**Provided text**
┄┄┄┄┄┄

I haven't met many people that choose to talk about what I discuss through art. I do a lot of research, I do a lot of studying. Most of all my practice is filled with love and genuine energy. I'm very big on kindness and being humble and being relatable to people—to families and the public. Staying in tune with myself and the world around me helps my practice a lot because it’s about reality. If I'm in a fantasy land, or if I'm somewhere else, then my art wouldn't be complete. It wouldn't fit.

MC: How do you see the relationship between art and activism?

JS: When I first started sharing my art, I never thought that I would be considered an activist. But activism means creating something, to stand up for a certain policy or certain change, or making a difference in something that's going on, like advocating against gun violence.

I consider human life art and I love human life just as much as I do art. It’s all equal to me. I use my art to create awareness, to enlighten people that may not come from where I come from, or see the things that I have seen, or experienced some of the things that these people have experienced. I know that is considered activism. It’s powerful that my art says so many things and creates so many conversations and discussions without me really having to use words. I think that's beautiful.

MC: In your recent installation at Sheherazade, God Rest America, you used a stark line down the middle of the gallery—red on one side, blue on the other—to refer to the divisiveness in American politics and culture. How do you hope viewers from different backgrounds respond to your work?

JS: I really hope that people respond with empathy. I want them to have feelings about what it is that they're viewing, whether they're happy, sad, angry, mad. In God Rest America, the most obvious thing that you notice is that it is divided by color—red and blue. Those colors have a controlling effect on American citizens. They get caught up in these colors as far as cultural and political meaning. It can represent gangs, it can represent Democrats and Republicans, it can represent a lot of different things.

It’s unusual to see division in a memorial, because when you memorialize people, usually we're honoring. You don't talk about the negative things, you don't talk about the bad things, you don't really see the things that have caused an issue. Creating the division was very important and it was a read-in-between-the-lines kind of thing. There's a problem here, and we need to do something about it.

Most of all, I really would like to see viewers respond with action—the courage to change things, or just the courage to speak up. The realization that people are living a different life than you are. You may not see this every day, but other people do. I want people to learn. I want them to grow, and I want them to try and make a difference.

┄┄┄┄┄┄

**Data excerpts**
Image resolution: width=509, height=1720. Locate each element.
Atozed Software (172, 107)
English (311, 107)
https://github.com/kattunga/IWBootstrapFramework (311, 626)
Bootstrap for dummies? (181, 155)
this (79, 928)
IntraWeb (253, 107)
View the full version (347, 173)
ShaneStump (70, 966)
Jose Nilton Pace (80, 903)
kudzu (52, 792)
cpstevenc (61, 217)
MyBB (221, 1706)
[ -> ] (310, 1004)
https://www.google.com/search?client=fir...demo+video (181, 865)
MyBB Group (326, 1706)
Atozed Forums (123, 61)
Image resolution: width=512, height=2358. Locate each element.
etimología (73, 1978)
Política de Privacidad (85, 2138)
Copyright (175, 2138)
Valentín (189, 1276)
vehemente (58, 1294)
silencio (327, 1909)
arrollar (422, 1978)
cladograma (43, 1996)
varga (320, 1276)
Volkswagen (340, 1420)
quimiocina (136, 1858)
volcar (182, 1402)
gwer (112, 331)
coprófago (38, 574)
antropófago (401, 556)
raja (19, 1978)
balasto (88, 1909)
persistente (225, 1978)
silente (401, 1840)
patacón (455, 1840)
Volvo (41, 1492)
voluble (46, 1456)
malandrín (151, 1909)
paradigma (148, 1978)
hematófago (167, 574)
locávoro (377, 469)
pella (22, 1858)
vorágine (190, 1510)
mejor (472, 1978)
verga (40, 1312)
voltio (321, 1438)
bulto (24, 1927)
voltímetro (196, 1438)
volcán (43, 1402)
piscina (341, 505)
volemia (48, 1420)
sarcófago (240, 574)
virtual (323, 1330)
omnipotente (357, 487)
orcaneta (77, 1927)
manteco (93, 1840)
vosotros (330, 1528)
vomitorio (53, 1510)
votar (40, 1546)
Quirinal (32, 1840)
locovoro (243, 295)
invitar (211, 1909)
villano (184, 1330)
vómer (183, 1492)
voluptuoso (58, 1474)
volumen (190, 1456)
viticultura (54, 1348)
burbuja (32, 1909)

┄┄┄┄┄┄

Using the interview, explain in one to three sentences why the artist calls the division in God Rest America unusual for a memorial. The entries come from a separate source, unrelated to the interview.

**Reply to the exercise**
Memorials usually honor people, so they don't address the negative or bad things or show what has caused an issue. The red and blue division breaks from that by signaling, between the lines, that there is a problem that needs to be addressed.